» Task goal
Please output exactly the lines from the one that holds "Task: Open the" through the final line of the data, and nothing else; leave out any pictures.
-.-.-
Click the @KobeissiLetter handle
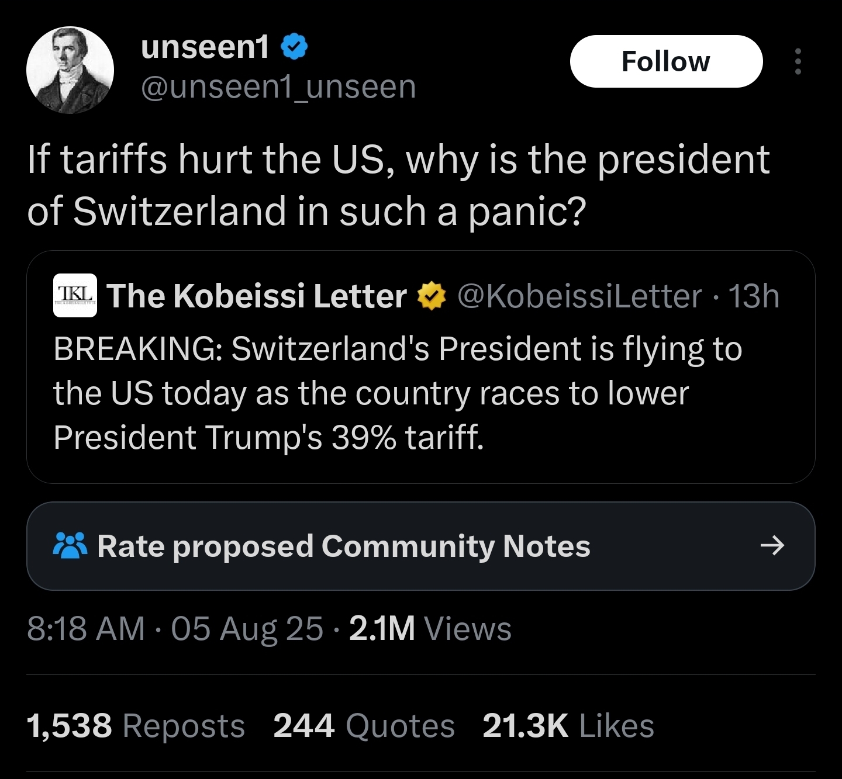 [x=579, y=296]
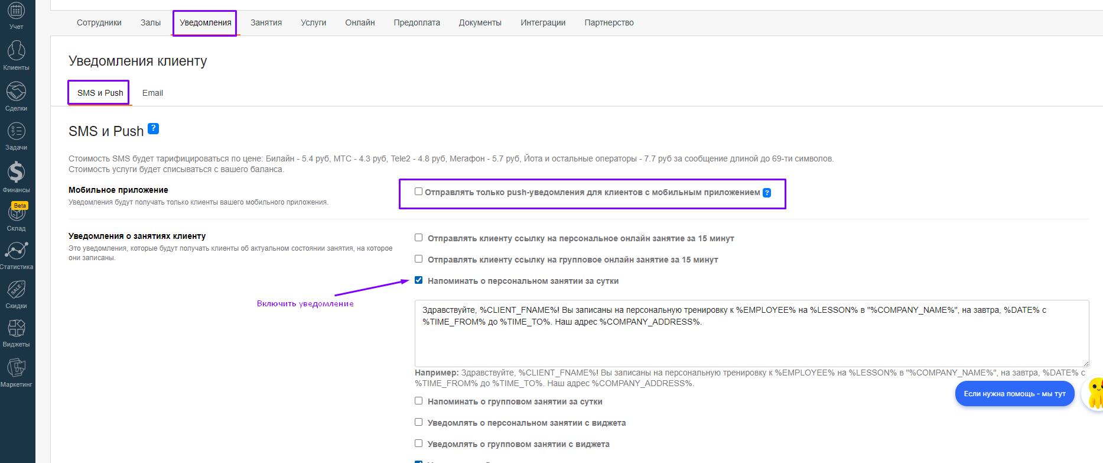The width and height of the screenshot is (1103, 463).
Task: Go to Сделки in the sidebar
Action: coord(16,96)
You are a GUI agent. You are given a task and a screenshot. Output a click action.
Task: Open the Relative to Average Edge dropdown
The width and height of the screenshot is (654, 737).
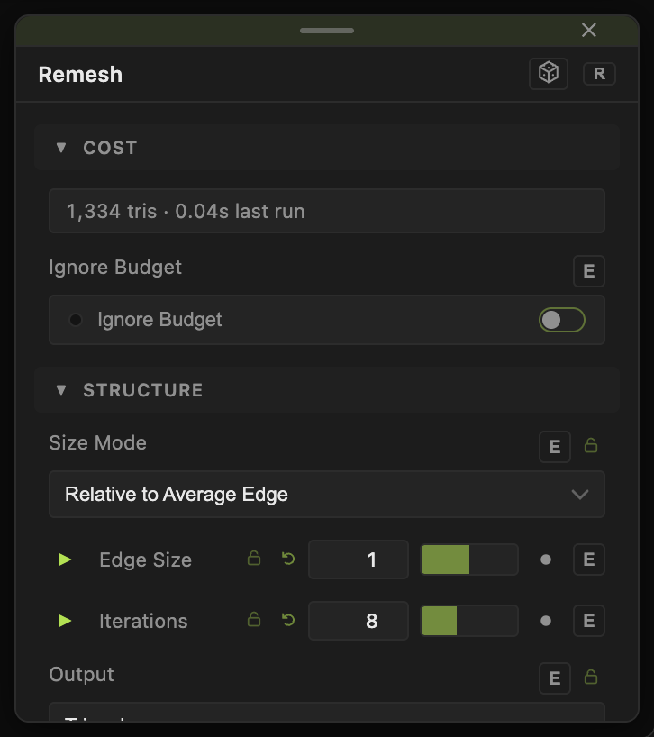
-.-.-
» Finished task
Task: Open the Relative to Average Edge dropdown
The width and height of the screenshot is (654, 737).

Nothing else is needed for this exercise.